The brand has consequently spent a lot of time patching together a payments system that’s build around numerous providers with various clearing banks for it to operate seamlessly across multiple currencies. It’s been frustrating, but completely necessary. For Bolt, the options were either build something new or “don’t take money and lose the business”.

He sympathises with the policies of payments providers to the extent that he doesn’t believe there’s much point in arguing against them. “[Sextech] is a small part of the global economy, so why would they want to run the risk? There may be people that come through who aren’t as professional as us. If they were done [prosecuted] for human trafficking and PayPal took a payment which allowed that, PayPal are liable. It’s not worth it for them.”

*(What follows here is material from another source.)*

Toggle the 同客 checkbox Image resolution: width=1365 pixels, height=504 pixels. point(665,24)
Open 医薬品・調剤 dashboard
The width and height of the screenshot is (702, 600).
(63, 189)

Lobbying for a new ‘adult’ category

Others in the industry are less resigned to take the rules as they come. Former ad agency executive Cindy Gallop launched the “social sex” video platform Make Love Not Porn to provide a space on the internet for real-world sex. Designed through the female lens and with all films moderated by a human from beginning to end, she maintains the content is not porn. Big payments providers refuse to work with her anyway.

For now, Make Love Not Porn runs off a payments provider that caters primarily to the adult industry, but the rates are “extortionate”, Gallop says. She wants to change this not by lobbying the likes of PayPal at a micro level, but by blowing her grievances right out in the public domain.

“The three huge disruption opportunities in tech today are sex, cannabis and blockchain,” says Gallop. “Investors are flooding into the other two and what that means is these VCs and startups in cannabis and blockchain can afford to fund lobbyists, regulation change, public education initiatives and foundations. We need all of that in sextech, because we need a new legal definition of adult content.

“All the laws were written for porn, and terms and conditions are written for porn as well. Nothing has caught up with the internet, so nobody has driven a movement to re-examine that all-encompassing ‘adult’ clause in the light of sextech and sex education.”

Gallop’s more pressing aspiration is to partner with a fintech that will prove it can “process payments for legal, ethical, transparent sextech startups and make a [s***] tonne of money” in the process. Only when the cash generated becomes impossible to ignore will payments providers and clearing banks think about relaxing their sextech policies, she says.

Bolt, similarly, sees Killing Kittens as a willing groundbreaker for future sextech companies. “As society changes, we will already have shown this can be done,” he says. “Stripe will say ‘there’s actually very good revenue to be done in this industry’. And the companies that come after us, in the next five to ten years, will have it easier.”